Marco legal en revisión
El Gobierno ha activado una comisión técnica interministerial para evaluar la reforma. Entre las propuestas en estudio figuran: exigir residencia mínima de 1 año en España, prueba de vínculo efectivo (como uso del nombre español o registro civil previo), y limitación a una sola generación descendiente directa.
Impacto en la política migratoria
La ley de nietos coexiste con la Ley de Extranjería y la Estrategia de Migración Legal 2025–2030. Su desajuste genera distorsiones: mientras se agilizan vías de nacionalidad por descendencia, se endurecen los requisitos para la residencia por arraigo o trabajo. Esto alimenta percepciones de desigualdad institucional.
Datos Clave
- Más del 63 % de las nacionalidades concedidas en 2025 correspondieron a la ley de nietos.
- El 41 % de los solicitantes residen en América Latina, principalmente en Argentina, México y Colombia.
- No existe control de doble nacionalidad: el 78 % de los nuevos ciudadanos conservan su nacionalidad original.
- El 22 % de los expedientes rechazados lo fueron por falta de documentación probatoria, no por inadmisibilidad legal.

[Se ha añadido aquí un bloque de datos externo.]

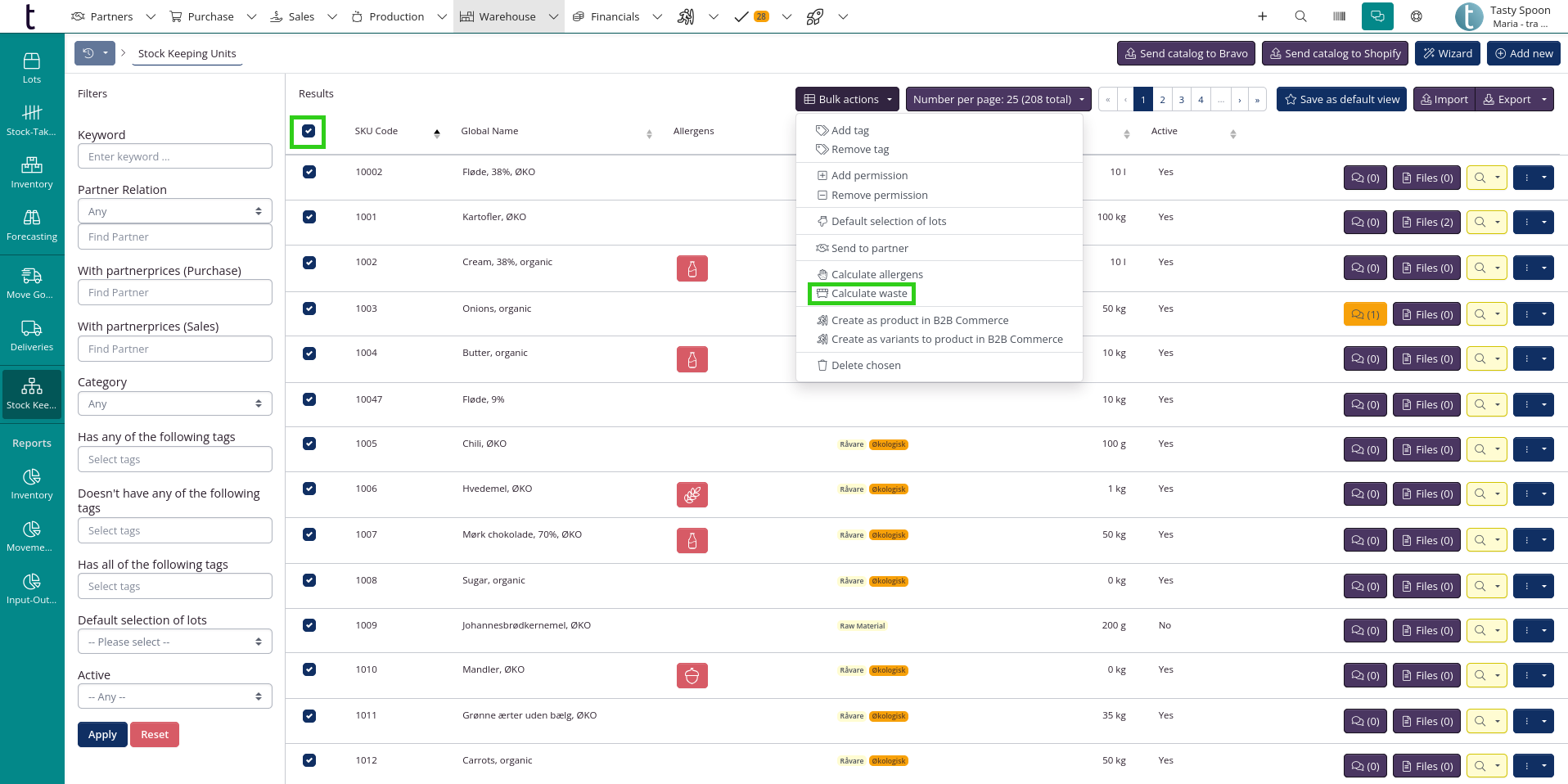Viewport: 1568px width, 784px height.
Task: Open the Number per page dropdown
Action: coord(998,99)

- La reforma prevista podría reducir las solicitudes anuales en un 35–40 % según estimaciones del Consejo General del Poder Judicial.
¿Qué dice el marco constitucional y europeo?
El artículo 11 de la Constitución Española reconoce la soberanía del Estado para regular la nacionalidad, pero exige respeto al principio de igualdad y no discriminación. La jurisprudencia del Tribunal Constitucional (STC 137/2023) ha advertido que “la mera descendencia no basta para justificar derechos plenos sin contrapartida de integración”. Además, la UE exige a sus Estados miembros coherencia entre políticas de nacionalidad y de migración, según la Recomendación 2024/112 de la Comisión Europea.
Revisión técnica, no ideológica
La discusión no es sobre negar derechos históricos, sino sobre actualizar mecanismos. Expertos en derecho migratorio y constitucional coinciden: la ley de nietos necesita un ajuste técnico que preserve su espíritu sin comprometer la seguridad jurídica ni la sostenibilidad del sistema de nacionalidad.
El debate no es si reformarla, sino cómo hacerlo con rigor, transparencia y respeto a los derechos fundamentales.